“... perdoem as queixas que tiverem uns contra os outros...” Colossenses 3:13 NVI
Para começar o Novo Ano direito, você precisa esquecer qualquer ressentimento antigo que esteja pesando sobre você. Philip Yancey descreve o perdão como um ato antinatural, dizendo: “Não encontramos golfinhos perdoando as baleias por comerem suas fêmeas. Neste mundo, é um cachorro comendo o outro... e não um cachorro perdoando o outro”. A amargura vem naturalmente quando você foi ferido, ao passo que perdoar é sobrenatural e requer capacitação através da graça de Deus. Mas lembre-se, Jesus disse: “Mas se não perdoarem uns aos outros, o Pai celestial não lhes perdoará as ofensas” (Mt 6:15 NVI). Humanamente falando, não há um único motivo pelo qual Deus deva perdoar os seus pecados, mas as ofensas pelas quais Ele o perdoa todos os dias superam em muito qualquer coisa que possa ser exigida de você em termos de perdão. Perdoando, você muda toda a dinâmica. Você abre a porta de uma prisão onde você é tanto o prisioneiro quanto o carcereiro, libertando você e a outra pessoa.

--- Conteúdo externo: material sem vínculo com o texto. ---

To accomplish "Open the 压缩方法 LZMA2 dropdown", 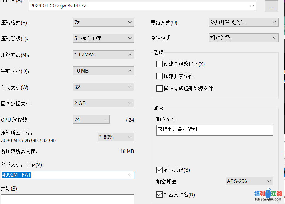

O rancor não apenas o isola das pessoas que um dia foram suas amigas, mas também reduz seu tempo de vida produzindo enzimas mortais que contribuem para uma série de indisposições físicas. Um homem disse ao seu conselheiro: “Eu gostaria que meu irmão viesse ao meu casamento, mas nós não nos falamos há anos”. O conselheiro perguntou: “Como isso aconteceu?” Fazendo uma pausa, o homem respondeu: “Parece ridículo agora, mas na verdade não me lembro”. Afastar-se das pessoas é o resultado natural de um espírito que não perdoa; o perdão reverte essa tendência restaurando e curando os relacionamentos quebrados. É comprovado pela medicina que o perdão acrescenta anos à sua vida. Quando você conversa com pessoas que passaram da marca dos oitenta anos, geralmente descobre que elas estão em paz consigo mesmas – porque aprenderam a perdoar e esquecer.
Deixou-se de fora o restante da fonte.